Thousands protested in South Africa on Wednesday as workers disrupted gold mining and other major industries in a national strike over price hikes rattling the continent's economic powerhouse. A sea of protesting workers filled the streets of the capital as they made their way to President Thabo Mbeki's office, carrying signs and chanting while demanding action over the rising cost of living.
Public transport shut down countrywide, trade unions said, while there were reports of roads barricaded by burning tyres in the south and low worker turnout for the key mining industry. "We are taking this town," one speaker told demonstrators at a rally in Pretoria.
Others said high prices were further hurting the poor in a country where around 40 percent of the estimated 48 million people are unemployed and more than four million are believed to be living in dire poverty. "The prices must come down," said 16-year-old Dutch Thomas, among the protesters in Pretoria, adding that his mother was struggling with the increases.
"It will force me to steal in order to survive because of these high prices." There were widespread reports of low worker turnout, with some companies shutting down for the day. "There is no public transport. The mining industry is closing down," said Patrick Craven, spokesman for trade union federation COSATU, a junior partner in President Thabo Mbeki's governing coalition.
Gold Fields, South Africa's largest gold producer, said worker turnout ranged from between seven and 40 percent, while Volkswagen closed its plant in the south-eastern city of Port Elizabeth. Long lines of people waited for buses and taxis in the economic capital of Johannesburg.
"We've been waiting here for about three hours," olokwane, 21, who had tried to attend her computer class but the school was closed. "I do support the message, not the strike.

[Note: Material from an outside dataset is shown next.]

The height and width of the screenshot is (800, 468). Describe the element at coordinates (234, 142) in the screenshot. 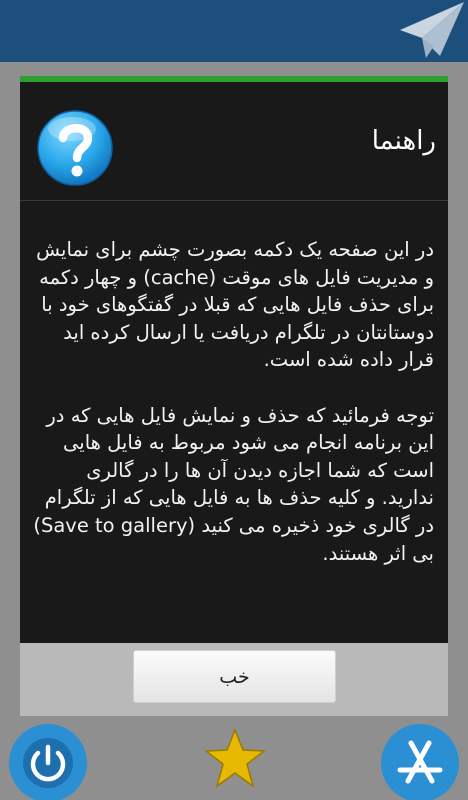

I see `dialog-header: راهنما` at that location.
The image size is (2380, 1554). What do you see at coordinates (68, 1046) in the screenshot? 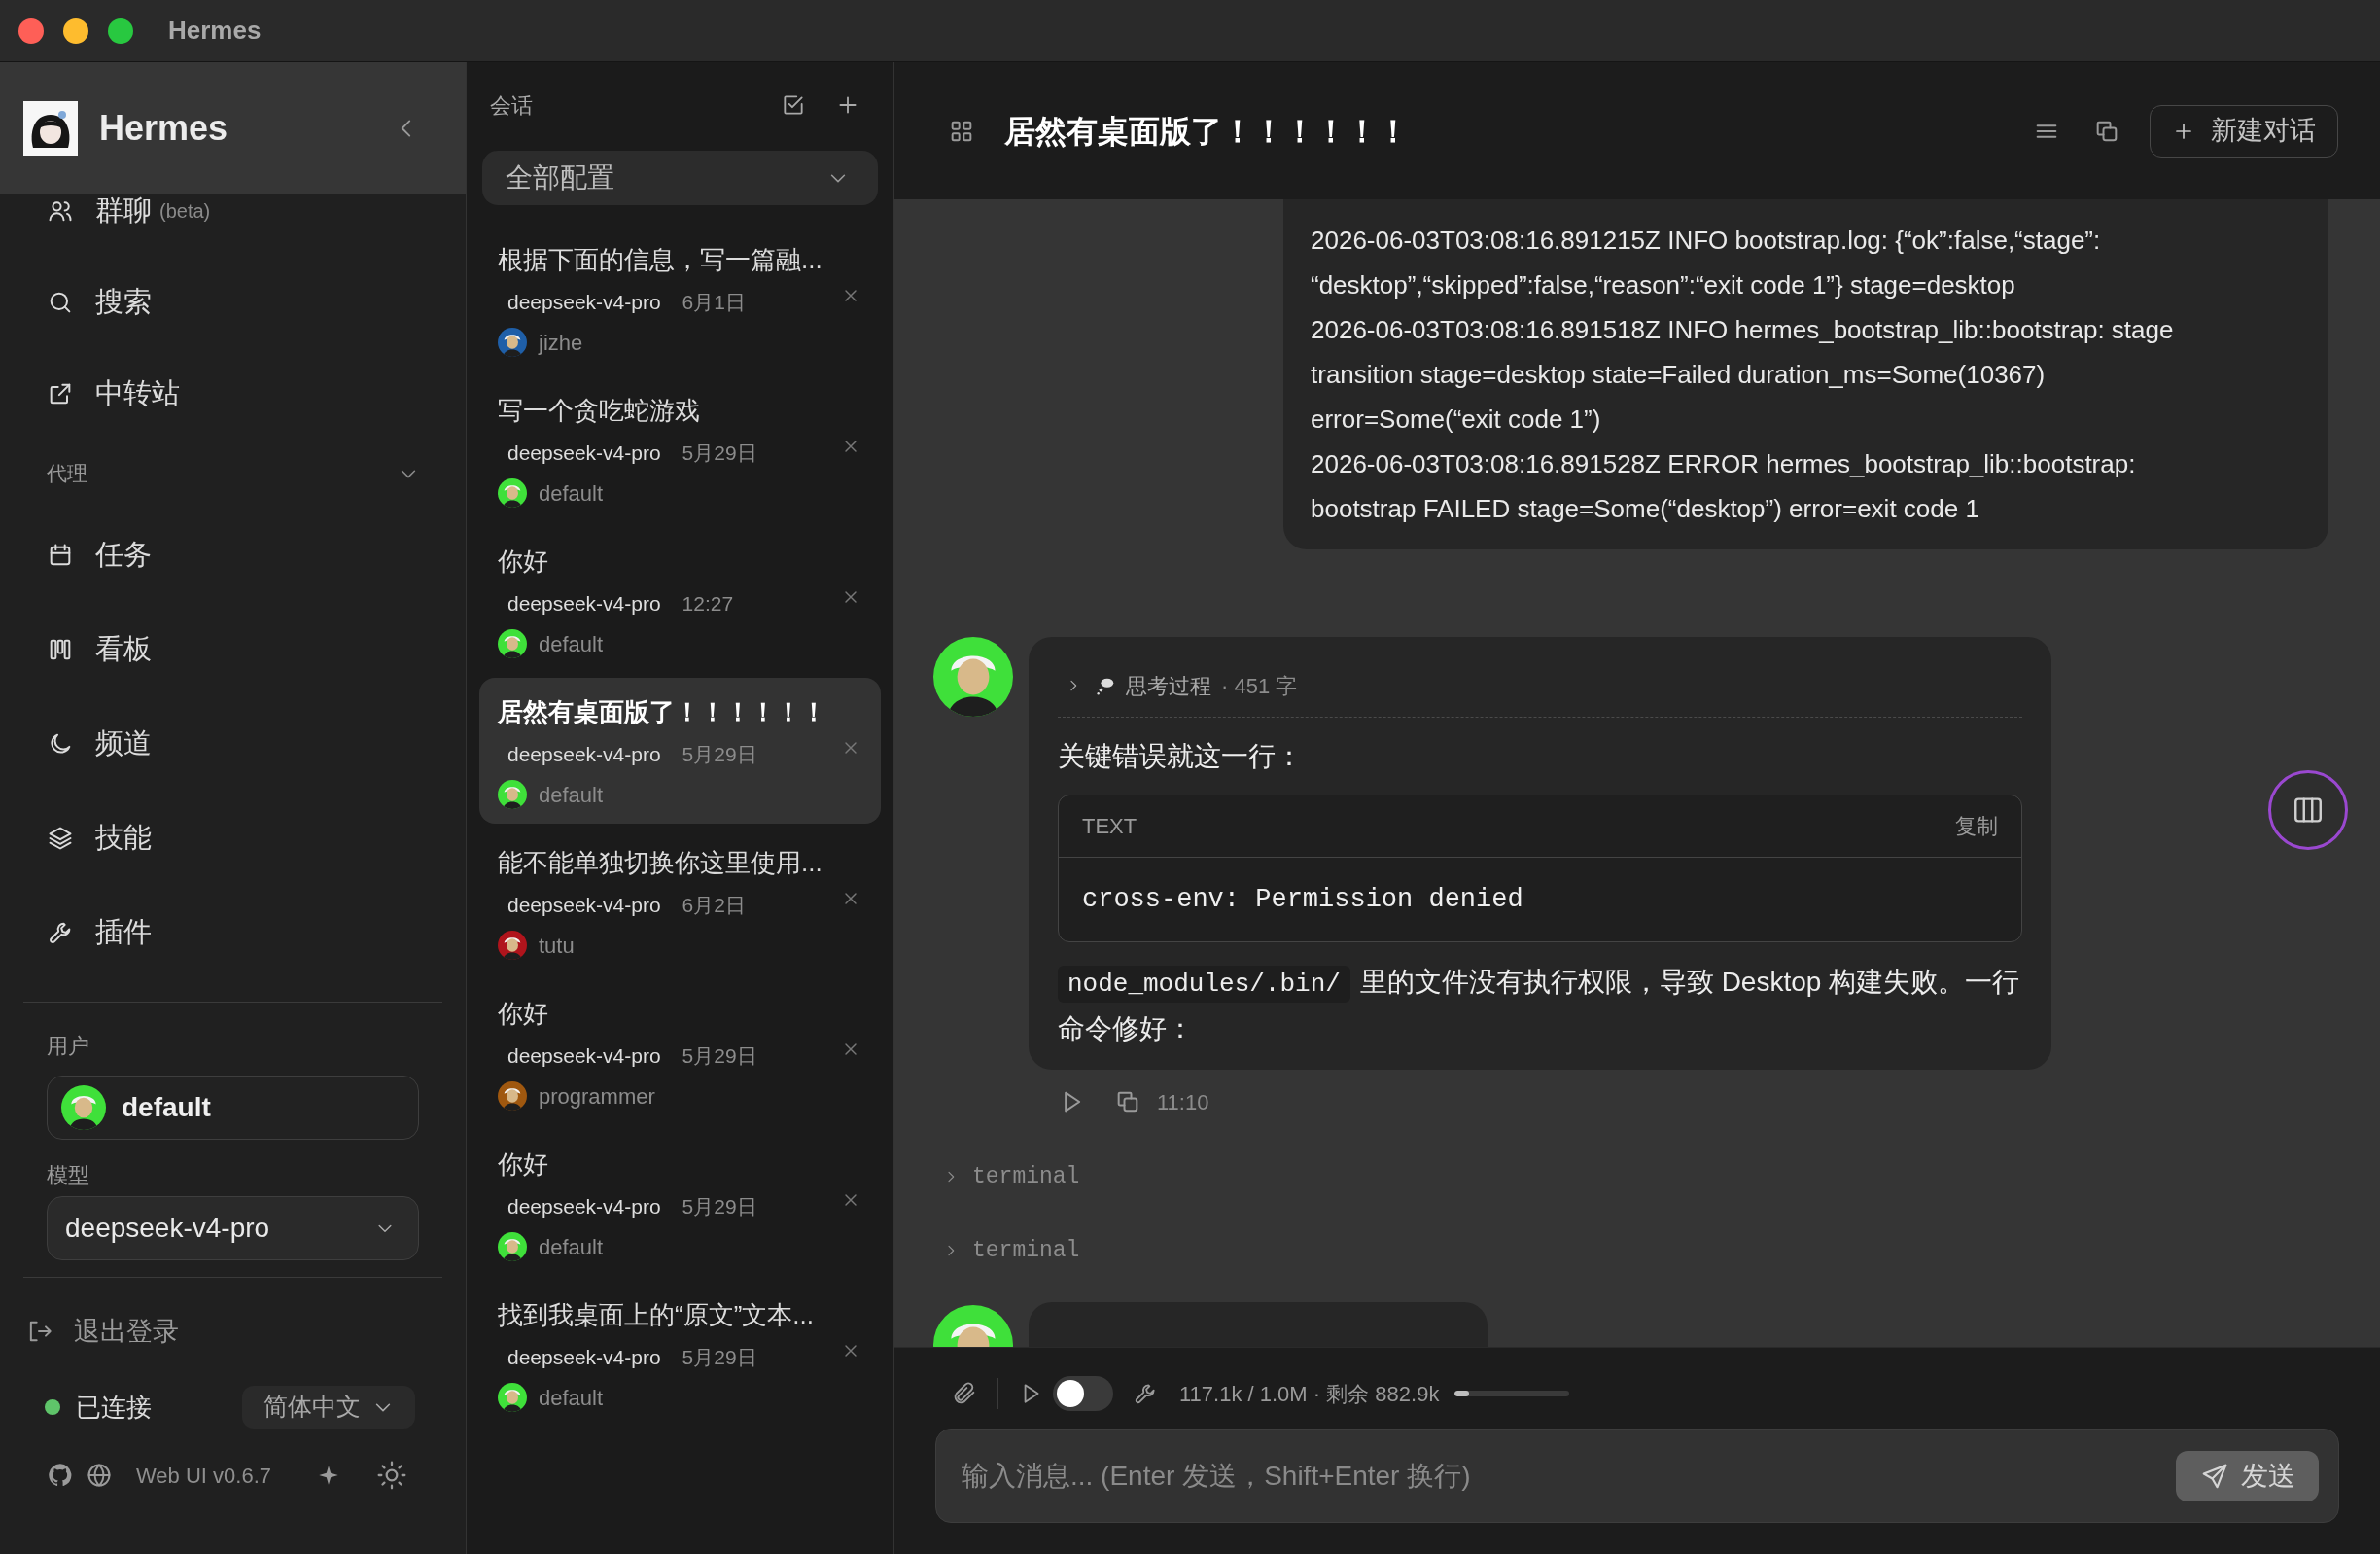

They shouldn't have stopped the transport."
Nearly two million members of 21 trade unions in the private and public sectors had been mobilised to march in major cities across the country, according to COSATU. Those in the capital handed a list of demands to the government's Energy Department centering on electricity.
The cost of power cuts should not be borne by the poor, the list said, while also calling for an energy efficiency campaign. "The issues they raised are not populist - they are realistic and they are surmountable," Bheki Khumalo, a spokesman for the department who received the list, told AFP.
The strike followed smaller regional protests in the weeks leading up to Wednesday's action after a recent move by energy giant Eskom to raise electricity prices for the second time since December, amounting to an average hike of 27.5 percent. It also comes as prices have risen sharply for many basic goods, mirroring trends that have occurred both regionally and across the world. The country's growth in the first quarter measured 2.1 percent on a 12-month basis, down sharply from 5.3 percent in the last quarter of 2007, government statistics show. Inflation was 12.2 percent in June.
An electricity crisis earlier this year brought the mining industry to a halt, with shortages leading to severe blackouts. The National Union of Mineworkers, the largest of COSATU's affiliates with 320,000 members, said the mining industry would come to a standstill on Wednesday. Economists cast doubt on what effect the strike could have.
Professor Carel van Aardt of the Bureau of Market Research said reasons for the strike were understandable, but mass action was not the best solution. "I just believe the costs far outweigh the benefits," he said of the strike.
"On the other hand, if we ignore the plight of the poor people we're going to do it at our peril because this is a cry from the working and poor classes to do something dramatic."